### Listed entries
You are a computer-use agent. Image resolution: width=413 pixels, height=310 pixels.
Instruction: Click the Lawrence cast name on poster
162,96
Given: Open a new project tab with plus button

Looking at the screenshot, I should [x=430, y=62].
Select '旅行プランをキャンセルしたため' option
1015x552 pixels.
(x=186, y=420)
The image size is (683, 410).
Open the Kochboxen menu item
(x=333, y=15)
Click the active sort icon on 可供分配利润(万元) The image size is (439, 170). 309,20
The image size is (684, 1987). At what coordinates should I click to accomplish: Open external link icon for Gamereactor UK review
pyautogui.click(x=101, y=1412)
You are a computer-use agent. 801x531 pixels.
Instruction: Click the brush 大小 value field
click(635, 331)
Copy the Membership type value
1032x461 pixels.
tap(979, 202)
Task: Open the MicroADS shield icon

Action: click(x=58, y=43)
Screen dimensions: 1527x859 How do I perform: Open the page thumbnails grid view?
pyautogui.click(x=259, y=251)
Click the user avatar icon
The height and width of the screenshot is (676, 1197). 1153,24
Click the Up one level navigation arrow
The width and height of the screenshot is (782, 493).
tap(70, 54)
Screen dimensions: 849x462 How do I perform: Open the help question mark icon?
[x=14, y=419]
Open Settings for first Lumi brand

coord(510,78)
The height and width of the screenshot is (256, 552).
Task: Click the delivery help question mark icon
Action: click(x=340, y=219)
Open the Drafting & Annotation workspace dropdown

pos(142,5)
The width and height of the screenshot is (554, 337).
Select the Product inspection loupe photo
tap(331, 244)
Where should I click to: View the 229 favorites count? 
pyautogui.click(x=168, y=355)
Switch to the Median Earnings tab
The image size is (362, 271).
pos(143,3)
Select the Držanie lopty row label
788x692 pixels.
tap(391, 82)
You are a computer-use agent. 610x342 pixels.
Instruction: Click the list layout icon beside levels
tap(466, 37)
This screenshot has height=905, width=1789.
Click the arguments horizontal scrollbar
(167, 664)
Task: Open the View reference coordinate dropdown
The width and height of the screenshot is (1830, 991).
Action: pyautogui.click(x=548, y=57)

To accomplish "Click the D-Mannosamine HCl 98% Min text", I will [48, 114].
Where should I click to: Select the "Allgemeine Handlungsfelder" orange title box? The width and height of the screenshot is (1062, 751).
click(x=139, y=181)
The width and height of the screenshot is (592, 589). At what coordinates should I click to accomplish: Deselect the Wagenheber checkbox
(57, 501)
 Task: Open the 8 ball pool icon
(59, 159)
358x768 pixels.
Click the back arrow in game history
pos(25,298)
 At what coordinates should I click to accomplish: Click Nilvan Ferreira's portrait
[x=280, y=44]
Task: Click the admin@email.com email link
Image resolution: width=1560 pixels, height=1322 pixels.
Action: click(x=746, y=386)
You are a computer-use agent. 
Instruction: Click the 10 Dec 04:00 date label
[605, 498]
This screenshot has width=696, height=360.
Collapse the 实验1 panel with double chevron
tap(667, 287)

### Instructions for the task
Copy out every line from the one containing "This screenshot has width=696, height=360." through the end of the material, changing nothing except that each coordinate in the answers is adjusted by adding -143.

### Final answer
This screenshot has width=696, height=360.
Collapse the 实验1 panel with double chevron
tap(524, 144)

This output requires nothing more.